§ **Exercise details**: Each entry listed below should be reproduced word for word.

§ **Data shown**:
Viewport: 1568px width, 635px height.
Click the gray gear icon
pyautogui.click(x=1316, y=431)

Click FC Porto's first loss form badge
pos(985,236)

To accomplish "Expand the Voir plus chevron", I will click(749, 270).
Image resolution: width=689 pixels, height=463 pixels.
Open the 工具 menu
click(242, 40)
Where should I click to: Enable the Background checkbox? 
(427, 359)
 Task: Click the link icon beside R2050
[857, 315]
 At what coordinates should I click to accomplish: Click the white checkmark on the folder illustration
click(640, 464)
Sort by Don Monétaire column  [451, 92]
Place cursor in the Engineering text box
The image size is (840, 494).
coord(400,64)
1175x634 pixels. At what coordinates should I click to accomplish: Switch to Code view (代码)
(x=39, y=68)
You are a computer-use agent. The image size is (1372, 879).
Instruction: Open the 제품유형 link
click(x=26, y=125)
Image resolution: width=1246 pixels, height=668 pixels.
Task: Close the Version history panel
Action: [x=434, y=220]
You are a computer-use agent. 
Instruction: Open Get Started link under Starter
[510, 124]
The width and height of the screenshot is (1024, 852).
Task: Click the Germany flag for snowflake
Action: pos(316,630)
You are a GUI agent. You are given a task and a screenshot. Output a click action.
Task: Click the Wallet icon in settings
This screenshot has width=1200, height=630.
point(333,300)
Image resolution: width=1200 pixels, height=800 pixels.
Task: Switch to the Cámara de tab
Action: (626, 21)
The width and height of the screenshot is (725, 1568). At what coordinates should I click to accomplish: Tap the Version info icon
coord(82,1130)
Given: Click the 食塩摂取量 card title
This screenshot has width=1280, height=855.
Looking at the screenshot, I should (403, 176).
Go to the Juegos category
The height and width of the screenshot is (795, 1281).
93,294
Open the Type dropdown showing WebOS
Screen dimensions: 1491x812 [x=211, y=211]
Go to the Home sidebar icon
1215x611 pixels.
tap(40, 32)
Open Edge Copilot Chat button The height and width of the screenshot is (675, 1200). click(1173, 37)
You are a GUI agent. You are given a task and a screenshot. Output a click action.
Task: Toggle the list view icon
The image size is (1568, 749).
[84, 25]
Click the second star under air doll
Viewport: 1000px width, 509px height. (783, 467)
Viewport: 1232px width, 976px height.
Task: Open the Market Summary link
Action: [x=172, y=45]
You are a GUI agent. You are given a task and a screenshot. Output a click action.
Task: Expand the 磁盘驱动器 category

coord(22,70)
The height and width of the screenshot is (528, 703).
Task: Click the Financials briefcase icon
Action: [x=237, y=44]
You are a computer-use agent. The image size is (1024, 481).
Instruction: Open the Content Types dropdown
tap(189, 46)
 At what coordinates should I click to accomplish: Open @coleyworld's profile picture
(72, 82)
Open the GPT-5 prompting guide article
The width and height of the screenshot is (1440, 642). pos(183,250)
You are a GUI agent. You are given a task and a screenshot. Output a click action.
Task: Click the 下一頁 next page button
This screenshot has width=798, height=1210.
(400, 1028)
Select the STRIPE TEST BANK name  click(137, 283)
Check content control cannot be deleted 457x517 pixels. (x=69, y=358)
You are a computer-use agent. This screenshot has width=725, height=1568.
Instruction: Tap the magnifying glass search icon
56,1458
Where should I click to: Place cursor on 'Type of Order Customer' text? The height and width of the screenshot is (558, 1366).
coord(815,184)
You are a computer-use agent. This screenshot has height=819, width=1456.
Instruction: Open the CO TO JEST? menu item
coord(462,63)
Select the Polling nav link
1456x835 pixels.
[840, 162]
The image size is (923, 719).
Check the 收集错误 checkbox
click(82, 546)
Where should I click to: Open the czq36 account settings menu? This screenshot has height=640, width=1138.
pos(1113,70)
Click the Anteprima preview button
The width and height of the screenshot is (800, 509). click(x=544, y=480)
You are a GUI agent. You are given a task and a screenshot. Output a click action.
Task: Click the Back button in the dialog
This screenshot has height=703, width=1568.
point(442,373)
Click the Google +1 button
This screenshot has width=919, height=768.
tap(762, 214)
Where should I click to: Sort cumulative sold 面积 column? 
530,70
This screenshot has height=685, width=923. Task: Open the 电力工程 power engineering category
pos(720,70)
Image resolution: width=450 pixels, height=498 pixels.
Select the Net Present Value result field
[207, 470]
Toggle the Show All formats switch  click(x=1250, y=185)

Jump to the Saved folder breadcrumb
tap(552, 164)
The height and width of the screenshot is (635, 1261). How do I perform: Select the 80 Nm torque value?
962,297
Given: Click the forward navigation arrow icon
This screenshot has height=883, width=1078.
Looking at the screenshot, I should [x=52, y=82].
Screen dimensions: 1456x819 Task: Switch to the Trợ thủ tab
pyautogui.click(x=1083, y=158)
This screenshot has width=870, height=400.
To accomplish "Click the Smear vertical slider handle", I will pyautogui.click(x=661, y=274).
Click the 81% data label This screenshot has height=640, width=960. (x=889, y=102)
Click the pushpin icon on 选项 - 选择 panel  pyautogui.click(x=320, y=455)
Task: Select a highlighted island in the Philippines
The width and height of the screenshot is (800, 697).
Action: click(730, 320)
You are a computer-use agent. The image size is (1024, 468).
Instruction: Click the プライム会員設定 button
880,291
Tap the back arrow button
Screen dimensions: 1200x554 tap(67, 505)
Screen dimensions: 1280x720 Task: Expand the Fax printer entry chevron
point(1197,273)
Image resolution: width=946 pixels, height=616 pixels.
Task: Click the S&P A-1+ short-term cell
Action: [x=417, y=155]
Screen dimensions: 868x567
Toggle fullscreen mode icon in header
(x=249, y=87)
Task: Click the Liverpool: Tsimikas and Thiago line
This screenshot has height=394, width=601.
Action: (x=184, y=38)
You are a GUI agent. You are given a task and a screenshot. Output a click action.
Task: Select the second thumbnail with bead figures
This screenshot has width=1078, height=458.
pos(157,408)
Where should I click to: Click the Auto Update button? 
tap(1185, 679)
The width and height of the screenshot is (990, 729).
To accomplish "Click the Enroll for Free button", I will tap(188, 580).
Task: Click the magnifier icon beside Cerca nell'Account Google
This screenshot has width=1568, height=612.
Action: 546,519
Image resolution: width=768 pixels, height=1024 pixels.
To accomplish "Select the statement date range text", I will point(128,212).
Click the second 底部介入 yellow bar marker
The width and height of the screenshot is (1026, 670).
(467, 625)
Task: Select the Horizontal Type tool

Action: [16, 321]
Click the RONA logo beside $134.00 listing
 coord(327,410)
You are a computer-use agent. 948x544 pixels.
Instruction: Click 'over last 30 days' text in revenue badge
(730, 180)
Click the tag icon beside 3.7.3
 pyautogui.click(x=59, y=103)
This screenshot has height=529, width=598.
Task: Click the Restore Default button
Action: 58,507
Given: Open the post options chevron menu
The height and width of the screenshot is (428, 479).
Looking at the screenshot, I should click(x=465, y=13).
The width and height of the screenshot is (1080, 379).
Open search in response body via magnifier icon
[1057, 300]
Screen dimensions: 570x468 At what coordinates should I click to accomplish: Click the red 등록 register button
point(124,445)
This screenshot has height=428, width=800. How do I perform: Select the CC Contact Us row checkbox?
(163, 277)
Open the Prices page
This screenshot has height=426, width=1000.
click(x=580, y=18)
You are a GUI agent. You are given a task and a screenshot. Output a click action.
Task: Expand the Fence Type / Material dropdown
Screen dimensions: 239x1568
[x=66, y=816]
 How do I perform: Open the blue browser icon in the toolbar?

§ **Task answer**:
Viewport: 1568px width, 635px height.
Click the gray gear icon
pyautogui.click(x=1316, y=431)

Click FC Porto's first loss form badge
pos(985,236)

To accomplish "Expand the Voir plus chevron", I will click(749, 270).
Image resolution: width=689 pixels, height=463 pixels.
Open the 工具 menu
click(242, 40)
Where should I click to: Enable the Background checkbox? 
(427, 359)
 Task: Click the link icon beside R2050
[857, 315]
 At what coordinates should I click to accomplish: Click the white checkmark on the folder illustration
click(640, 464)
Sort by Don Monétaire column  [451, 92]
Place cursor in the Engineering text box
The image size is (840, 494).
coord(400,64)
1175x634 pixels. At what coordinates should I click to accomplish: Switch to Code view (代码)
(x=39, y=68)
You are a computer-use agent. The image size is (1372, 879).
Instruction: Open the 제품유형 link
click(x=26, y=125)
Image resolution: width=1246 pixels, height=668 pixels.
Task: Close the Version history panel
Action: [x=434, y=220]
You are a computer-use agent. 
Instruction: Open Get Started link under Starter
[510, 124]
The width and height of the screenshot is (1024, 852).
Task: Click the Germany flag for snowflake
Action: pos(316,630)
You are a GUI agent. You are given a task and a screenshot. Output a click action.
Task: Click the Wallet icon in settings
This screenshot has width=1200, height=630.
point(333,300)
Image resolution: width=1200 pixels, height=800 pixels.
Task: Switch to the Cámara de tab
Action: (626, 21)
The width and height of the screenshot is (725, 1568). At what coordinates should I click to accomplish: Tap the Version info icon
coord(82,1130)
Given: Click the 食塩摂取量 card title
This screenshot has width=1280, height=855.
Looking at the screenshot, I should (403, 176).
Go to the Juegos category
The height and width of the screenshot is (795, 1281).
93,294
Open the Type dropdown showing WebOS
Screen dimensions: 1491x812 [x=211, y=211]
Go to the Home sidebar icon
1215x611 pixels.
tap(40, 32)
Open Edge Copilot Chat button The height and width of the screenshot is (675, 1200). click(1173, 37)
You are a GUI agent. You are given a task and a screenshot. Output a click action.
Task: Toggle the list view icon
The image size is (1568, 749).
[84, 25]
Click the second star under air doll
Viewport: 1000px width, 509px height. (783, 467)
Viewport: 1232px width, 976px height.
Task: Open the Market Summary link
Action: [x=172, y=45]
You are a GUI agent. You are given a task and a screenshot. Output a click action.
Task: Expand the 磁盘驱动器 category

coord(22,70)
The height and width of the screenshot is (528, 703).
Task: Click the Financials briefcase icon
Action: [x=237, y=44]
You are a computer-use agent. The image size is (1024, 481).
Instruction: Open the Content Types dropdown
tap(189, 46)
 At what coordinates should I click to accomplish: Open @coleyworld's profile picture
(72, 82)
Open the GPT-5 prompting guide article
The width and height of the screenshot is (1440, 642). pos(183,250)
You are a GUI agent. You are given a task and a screenshot. Output a click action.
Task: Click the 下一頁 next page button
This screenshot has width=798, height=1210.
(400, 1028)
Select the STRIPE TEST BANK name  click(137, 283)
Check content control cannot be deleted 457x517 pixels. (x=69, y=358)
You are a computer-use agent. This screenshot has width=725, height=1568.
Instruction: Tap the magnifying glass search icon
56,1458
Where should I click to: Place cursor on 'Type of Order Customer' text? The height and width of the screenshot is (558, 1366).
coord(815,184)
You are a computer-use agent. This screenshot has height=819, width=1456.
Instruction: Open the CO TO JEST? menu item
coord(462,63)
Select the Polling nav link
1456x835 pixels.
[840, 162]
The image size is (923, 719).
Check the 收集错误 checkbox
click(82, 546)
Where should I click to: Open the czq36 account settings menu? This screenshot has height=640, width=1138.
pos(1113,70)
Click the Anteprima preview button
The width and height of the screenshot is (800, 509). click(x=544, y=480)
You are a GUI agent. You are given a task and a screenshot. Output a click action.
Task: Click the Back button in the dialog
This screenshot has height=703, width=1568.
point(442,373)
Click the Google +1 button
This screenshot has width=919, height=768.
tap(762, 214)
Where should I click to: Sort cumulative sold 面积 column? 
530,70
This screenshot has height=685, width=923. Task: Open the 电力工程 power engineering category
pos(720,70)
Image resolution: width=450 pixels, height=498 pixels.
Select the Net Present Value result field
[207, 470]
Toggle the Show All formats switch  click(x=1250, y=185)

Jump to the Saved folder breadcrumb
tap(552, 164)
The height and width of the screenshot is (635, 1261). How do I perform: Select the 80 Nm torque value?
962,297
Given: Click the forward navigation arrow icon
This screenshot has height=883, width=1078.
Looking at the screenshot, I should [x=52, y=82].
Screen dimensions: 1456x819 Task: Switch to the Trợ thủ tab
pyautogui.click(x=1083, y=158)
This screenshot has width=870, height=400.
To accomplish "Click the Smear vertical slider handle", I will pyautogui.click(x=661, y=274).
Click the 81% data label This screenshot has height=640, width=960. (x=889, y=102)
Click the pushpin icon on 选项 - 选择 panel  pyautogui.click(x=320, y=455)
Task: Select a highlighted island in the Philippines
The width and height of the screenshot is (800, 697).
Action: click(730, 320)
You are a computer-use agent. The image size is (1024, 468).
Instruction: Click the プライム会員設定 button
880,291
Tap the back arrow button
Screen dimensions: 1200x554 tap(67, 505)
Screen dimensions: 1280x720 Task: Expand the Fax printer entry chevron
point(1197,273)
Image resolution: width=946 pixels, height=616 pixels.
Task: Click the S&P A-1+ short-term cell
Action: [x=417, y=155]
Screen dimensions: 868x567
Toggle fullscreen mode icon in header
(x=249, y=87)
Task: Click the Liverpool: Tsimikas and Thiago line
This screenshot has height=394, width=601.
Action: (x=184, y=38)
You are a GUI agent. You are given a task and a screenshot. Output a click action.
Task: Select the second thumbnail with bead figures
This screenshot has width=1078, height=458.
pos(157,408)
Where should I click to: Click the Auto Update button? 
tap(1185, 679)
The width and height of the screenshot is (990, 729).
To accomplish "Click the Enroll for Free button", I will tap(188, 580).
Task: Click the magnifier icon beside Cerca nell'Account Google
This screenshot has width=1568, height=612.
Action: 546,519
Image resolution: width=768 pixels, height=1024 pixels.
To accomplish "Select the statement date range text", I will point(128,212).
Click the second 底部介入 yellow bar marker
The width and height of the screenshot is (1026, 670).
(467, 625)
Task: Select the Horizontal Type tool

Action: [16, 321]
Click the RONA logo beside $134.00 listing
 coord(327,410)
You are a computer-use agent. 948x544 pixels.
Instruction: Click 'over last 30 days' text in revenue badge
(730, 180)
Click the tag icon beside 3.7.3
 pyautogui.click(x=59, y=103)
This screenshot has height=529, width=598.
Task: Click the Restore Default button
Action: 58,507
Given: Open the post options chevron menu
The height and width of the screenshot is (428, 479).
Looking at the screenshot, I should click(x=465, y=13).
The width and height of the screenshot is (1080, 379).
Open search in response body via magnifier icon
[1057, 300]
Screen dimensions: 570x468 At what coordinates should I click to accomplish: Click the red 등록 register button
point(124,445)
This screenshot has height=428, width=800. How do I perform: Select the CC Contact Us row checkbox?
(163, 277)
Open the Prices page
This screenshot has height=426, width=1000.
click(x=580, y=18)
You are a GUI agent. You are given a task and a screenshot. Output a click action.
Task: Expand the Fence Type / Material dropdown
Screen dimensions: 239x1568
[x=66, y=816]
 How do I perform: Open the blue browser icon in the toolbar?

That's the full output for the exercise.